Non-dictionary-based Splitters

Description:
A splitter is used to correct agglutination (missing spaces between two or more words) by splitting a token into 2 or more tokens by adding space(s). Two types of splitters were developed:
- Non-dictionary-based splitter: [20years] -> [20 years]
- Dictionary-based splitter: [knowabout] -> [know about]
This section described the non-dictionary-based splitters. They are used to correct missing space(s) around punctuation and digits. This type of splitters is based on the shape of token. No dictionary knowledge are required for non-dictionary-based splitters.
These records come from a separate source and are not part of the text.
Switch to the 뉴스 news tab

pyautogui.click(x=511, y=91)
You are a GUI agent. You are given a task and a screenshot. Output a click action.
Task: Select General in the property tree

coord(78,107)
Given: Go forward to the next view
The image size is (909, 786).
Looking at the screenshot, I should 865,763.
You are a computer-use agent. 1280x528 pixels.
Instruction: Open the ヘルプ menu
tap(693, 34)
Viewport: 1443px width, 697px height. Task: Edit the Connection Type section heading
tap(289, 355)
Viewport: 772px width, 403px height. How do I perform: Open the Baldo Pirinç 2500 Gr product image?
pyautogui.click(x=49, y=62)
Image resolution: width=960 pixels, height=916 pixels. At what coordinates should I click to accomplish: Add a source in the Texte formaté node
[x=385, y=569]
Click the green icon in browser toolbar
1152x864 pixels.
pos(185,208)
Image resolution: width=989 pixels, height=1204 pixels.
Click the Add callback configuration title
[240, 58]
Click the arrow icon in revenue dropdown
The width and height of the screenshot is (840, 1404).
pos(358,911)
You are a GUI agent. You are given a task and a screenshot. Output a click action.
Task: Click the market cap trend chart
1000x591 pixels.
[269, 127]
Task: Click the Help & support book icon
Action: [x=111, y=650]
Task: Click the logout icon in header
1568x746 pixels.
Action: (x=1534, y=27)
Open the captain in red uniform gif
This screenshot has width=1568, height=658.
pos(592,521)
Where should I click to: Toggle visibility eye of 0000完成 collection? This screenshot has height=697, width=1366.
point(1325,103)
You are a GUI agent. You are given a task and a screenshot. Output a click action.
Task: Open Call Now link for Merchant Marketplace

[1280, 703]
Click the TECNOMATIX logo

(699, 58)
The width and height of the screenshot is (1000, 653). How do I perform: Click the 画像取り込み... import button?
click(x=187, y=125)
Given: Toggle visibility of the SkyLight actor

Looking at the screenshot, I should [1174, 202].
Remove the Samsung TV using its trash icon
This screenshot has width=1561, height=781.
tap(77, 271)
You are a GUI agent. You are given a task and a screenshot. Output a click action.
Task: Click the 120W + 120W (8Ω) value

The non-dictionary-based splitters include:
Design:
Non-dictionary-based Splitter:
- splitNo <= 5 (configurable: CS_CAN_ND_MAX_SPLIT_NO)

Example Walk-through (Leading-digit):

Steps	Exmaple-1	Example-2	Notes
Input	30years	30th.
CoreTerm	30years	30th	Strip leading and ending punctuation 30th. = 30th (coreTerm) + . (suffix)
Matchers	yes	yes	detect if the token match the pattern for splitting
Filters (Exceptions)	no	yes (ordinal number)	detect if it is an exception (legit word)
Split	yes	no
Un-Core	30 years	30th.	output = prefix + coreTerm + suffix
Output	30 years	30th.

Notes:
- Both matchers and filters should be generic, (not projects specific), for generic splitters.
- Matchers and filters can be implemented by regular expression or other computer algorithm.
- Matchers are designed to be aggressive to increase recall.
- Filters (exceptions) are designed to preserve precision. In general, they are retrieved from:
  - Valid words (that matches the matcher patterns) from the Lexicon.
  - Consumer test data.
- This model is designed to ease maintaining and improving splitters by adding/modifying matchers and filters.